It appears Kamloops residents stuck at home during the COVID-19 pandemic are keeping busy working on renovations and building pools in anticipation of more time at home into the summer months, based on the city’s latest monthly building permit report.
City of Kamloops building and engineering development manager Jason Dixon said city statistics are beginning to show impacts of the COVID-19 pandemic, specifically a shift in the types of applications coming through the doors.
Sixty-three residential alteration permits, valued at $2.3 million, have been issued to date this year, compared to 42 such permits in 2019 valued at $900,000. Thirty-nine residential addition permits, worth $1.5 million, were issued, compared to 26 such permits in 2019 worth $1.3 million. Finally, 15 pool and hot tub permits, worth $475,000, have been issued, compared to nine such permits in 2019 worth $209,000.
Dixon said the city has seen fewer new residential building applications and more renovation applications.

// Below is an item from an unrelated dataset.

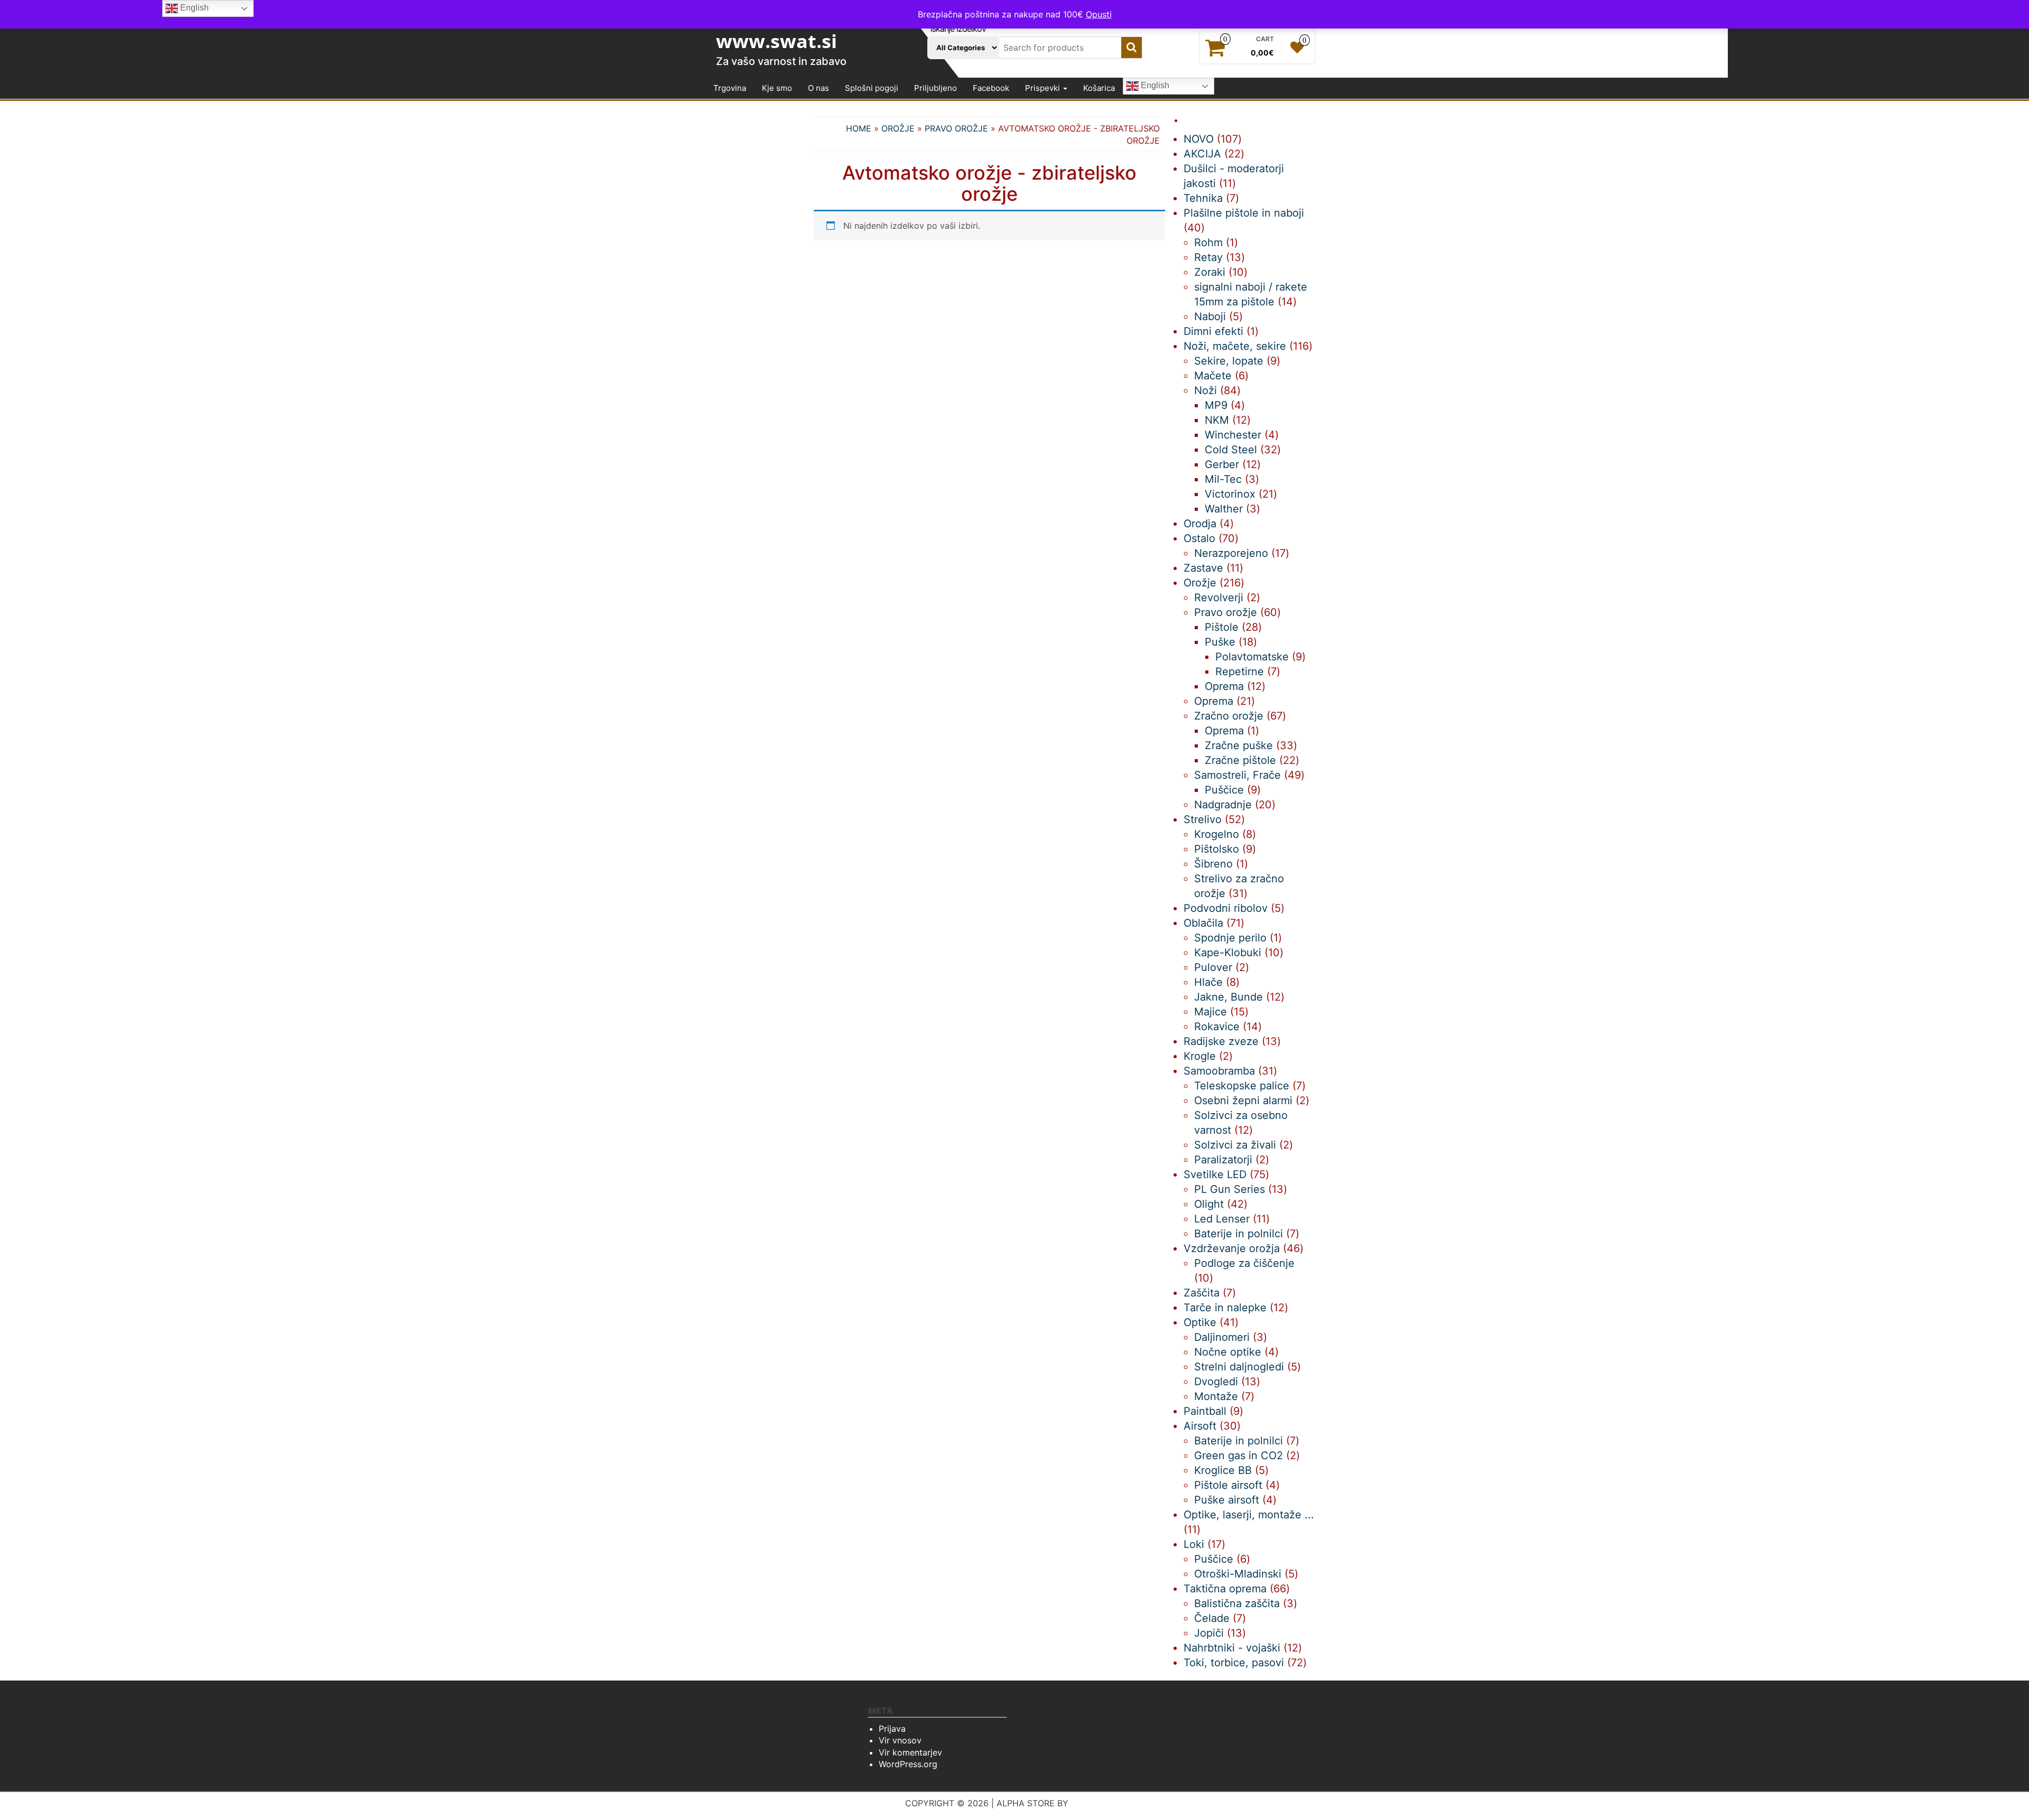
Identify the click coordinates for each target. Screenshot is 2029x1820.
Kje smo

“People are at home, they’re doing those home improvement projects,” Dixon said. “Pools are a hot commodity right now. People are planning on being home, so they’re looking at investing in their own places. We’re starting to see a shift in the types of applications we see.”
Development numbers continue to appear strong, outpacing last year’s record-breaking building permit values overall to date, at $108.8 million, compared to $97.6 million through May of 2019, and Dixon said the building department remains busy.
In May, the city issued 113 building permits worth $24.9 million, compared to 192 permits issued in May 2019, worth $33.3 million. Two large multi-family projects drove most of May’s numbers: a $6-million project on Yew Street in North Kamloops and a Howard Johnson Society project near the RCMP detachment, downtown on Fifth Avenue.
Dixon said he expects the situation to continue for some time, though he noted it is not known how the pandemic could play out in subsequent months and what its impact on the building industry may be. He said it ultimately depends on the COVID-19 case numbers, which guide the province in its phased-in economic reopening plans.
“I know from our point of view, we’ve got big projects we’re working on, we’ve got big applications we’re continuing on — the patient-care tower at the hospital. So, from a construction value point for the year, I’m not concerned. We’ve got some really big projects. At the end of the year, construction value progress will be fine. The interest will be when you look into some of the other numbers to where the shifts were from year to year, to see the effect this pandemic had on things.”